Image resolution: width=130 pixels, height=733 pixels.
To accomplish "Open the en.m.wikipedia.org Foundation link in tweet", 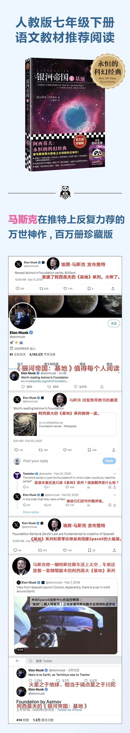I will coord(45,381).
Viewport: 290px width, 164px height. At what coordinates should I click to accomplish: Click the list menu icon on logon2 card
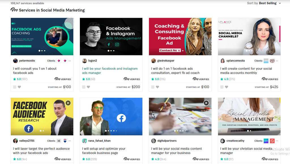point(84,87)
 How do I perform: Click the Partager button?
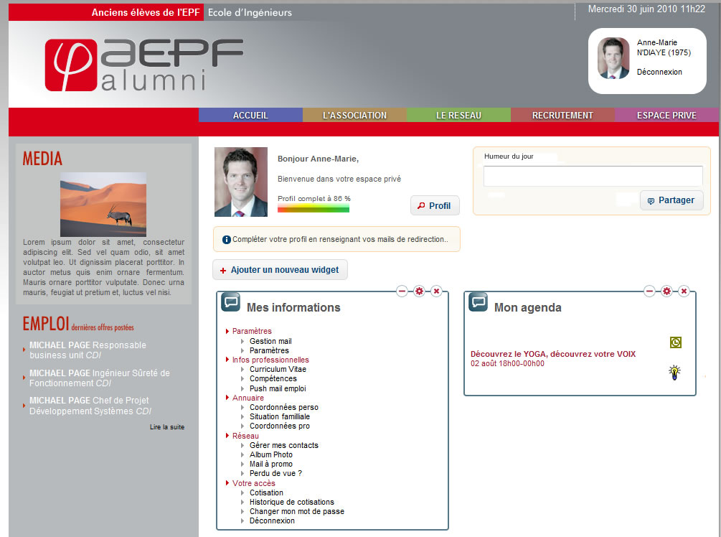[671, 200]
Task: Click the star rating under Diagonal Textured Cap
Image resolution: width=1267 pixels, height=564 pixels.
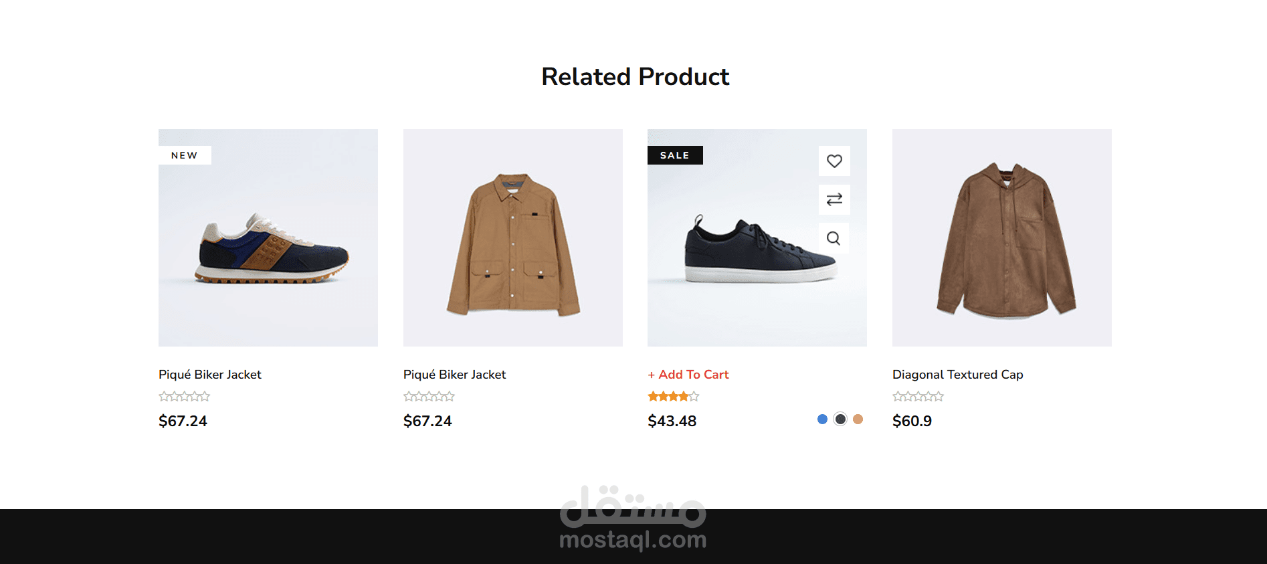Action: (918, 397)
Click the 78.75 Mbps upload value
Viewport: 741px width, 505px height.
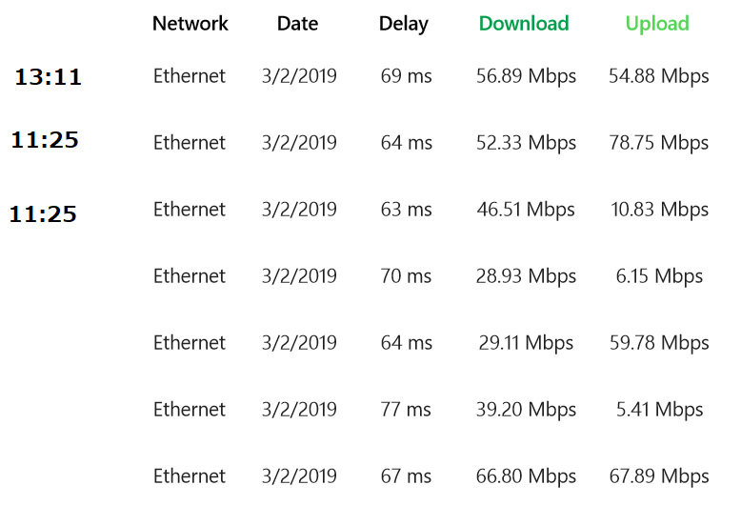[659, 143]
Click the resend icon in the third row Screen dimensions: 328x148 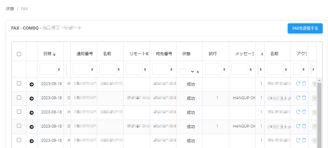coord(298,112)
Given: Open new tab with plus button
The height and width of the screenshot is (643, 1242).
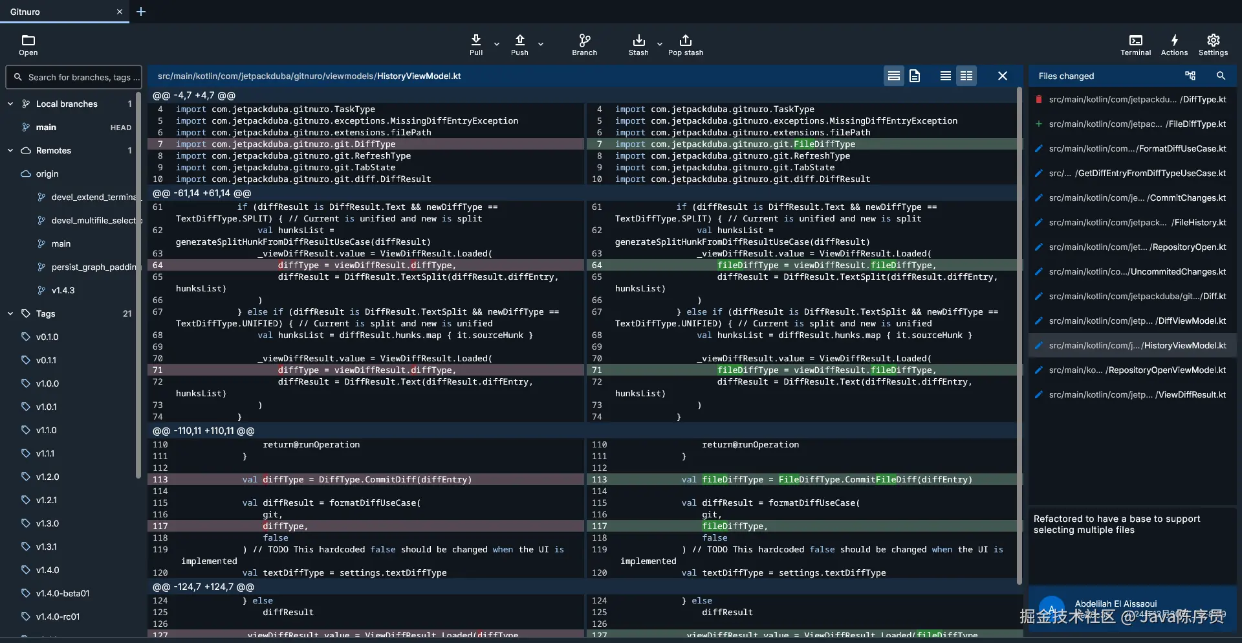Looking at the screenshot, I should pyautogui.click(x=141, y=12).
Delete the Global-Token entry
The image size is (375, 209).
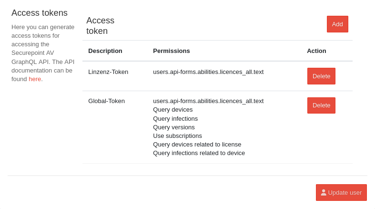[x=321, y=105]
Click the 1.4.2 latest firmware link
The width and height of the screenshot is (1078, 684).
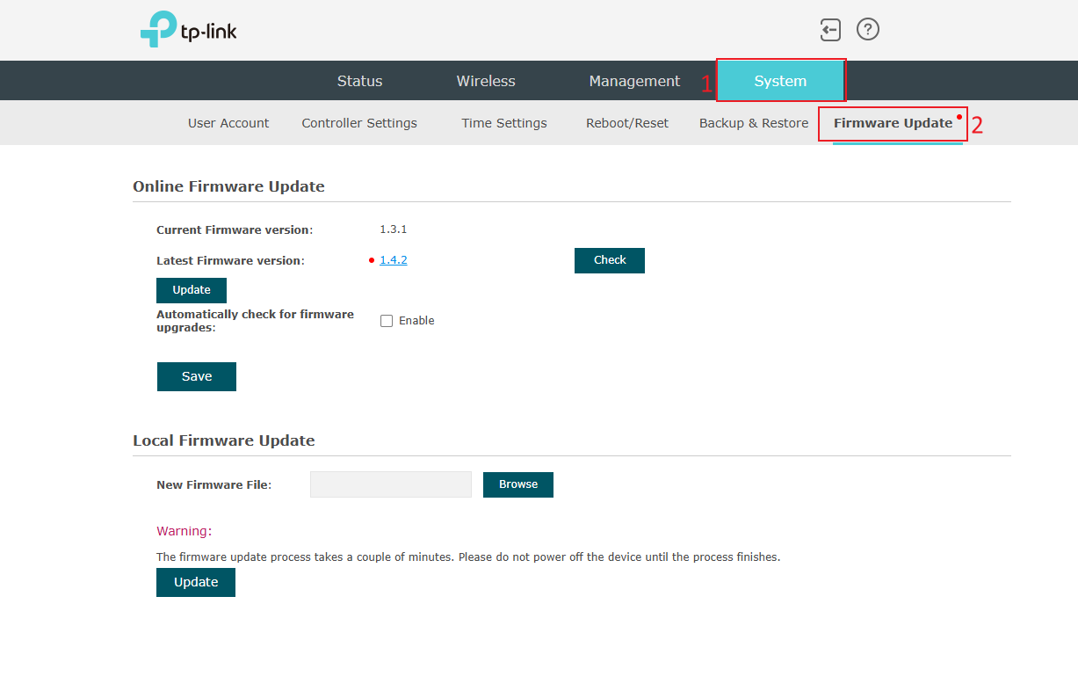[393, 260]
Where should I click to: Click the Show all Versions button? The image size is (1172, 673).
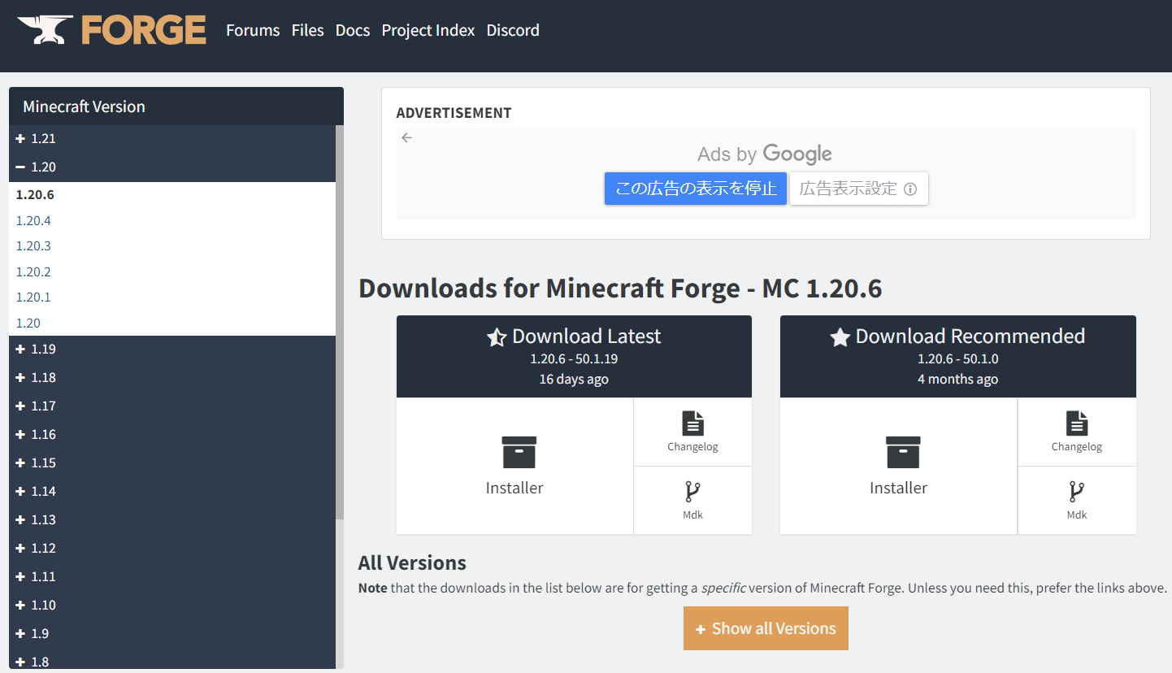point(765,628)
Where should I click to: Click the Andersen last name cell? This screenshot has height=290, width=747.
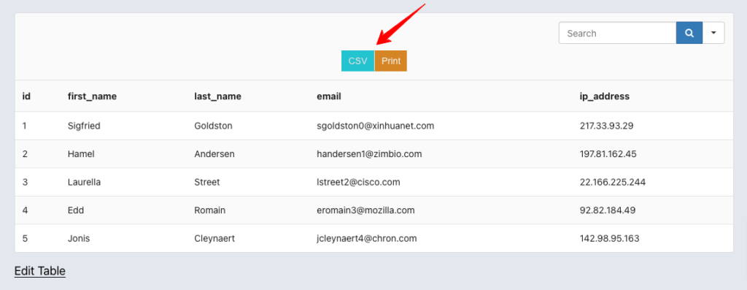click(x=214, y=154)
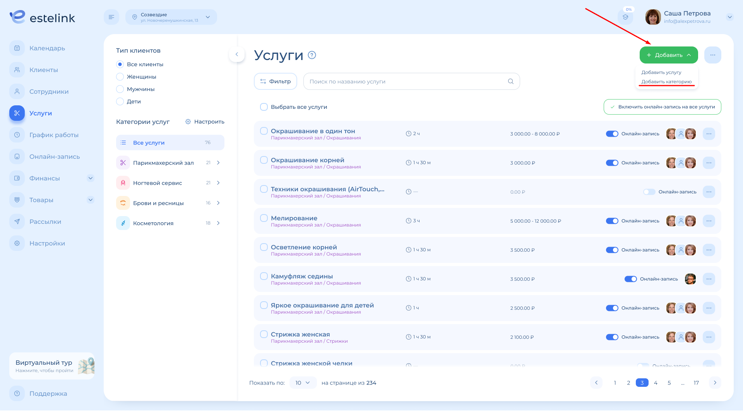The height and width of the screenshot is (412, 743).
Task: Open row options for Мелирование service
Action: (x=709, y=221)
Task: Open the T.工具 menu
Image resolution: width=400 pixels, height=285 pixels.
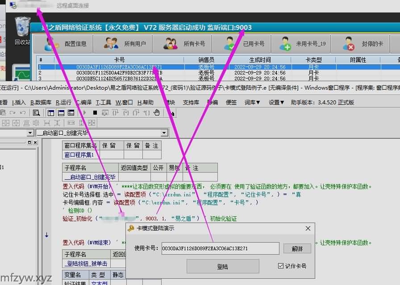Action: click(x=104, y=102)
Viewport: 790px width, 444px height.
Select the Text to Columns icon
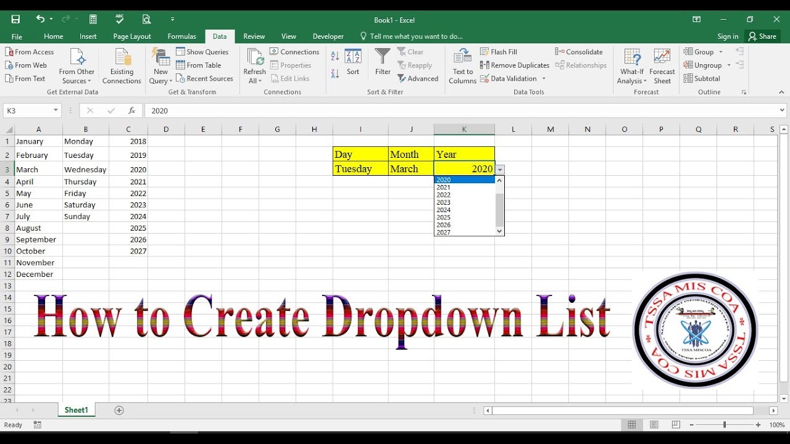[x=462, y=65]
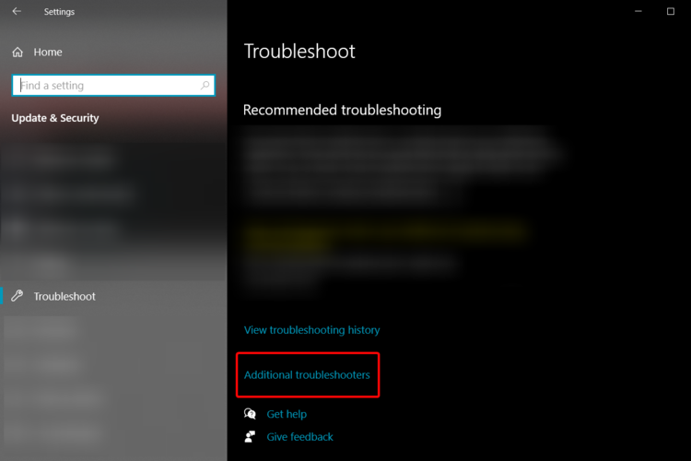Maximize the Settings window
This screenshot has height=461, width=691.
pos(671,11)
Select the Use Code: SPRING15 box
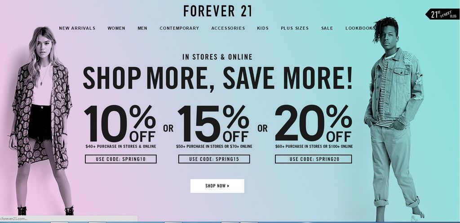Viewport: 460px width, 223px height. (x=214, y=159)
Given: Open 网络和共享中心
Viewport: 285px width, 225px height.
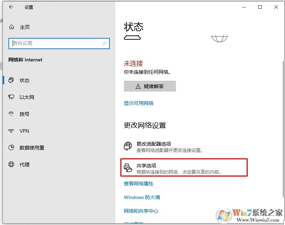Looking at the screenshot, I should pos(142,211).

----

# [REQUIREMENT]
Only the lines from the one with "The image size is (375, 209)." through the last line of the records above are wanted, copied exactly and with pictures omitted.

# [EXERCISE OUTPUT]
The image size is (375, 209).
[x=321, y=105]
Click the 1.4.2 latest firmware link
The width and height of the screenshot is (1078, 684).
[393, 260]
Where should I click to: Click the Show all Versions button? The image size is (1172, 673).
point(765,628)
Where should I click to: Click the Andersen last name cell? This screenshot has height=290, width=747.
click(x=214, y=154)
The height and width of the screenshot is (412, 743).
Task: Open row options for Мелирование service
Action: (x=709, y=221)
Task: Open the T.工具 menu
Image resolution: width=400 pixels, height=285 pixels.
Action: click(x=104, y=102)
Viewport: 790px width, 444px height.
Select the Text to Columns icon
[x=462, y=65]
Maximize the Settings window
This screenshot has height=461, width=691.
pos(671,11)
Select the Use Code: SPRING15 box
Viewport: 460px width, 223px height. (x=214, y=159)
Given: Open 网络和共享中心
Viewport: 285px width, 225px height.
Looking at the screenshot, I should pos(142,211).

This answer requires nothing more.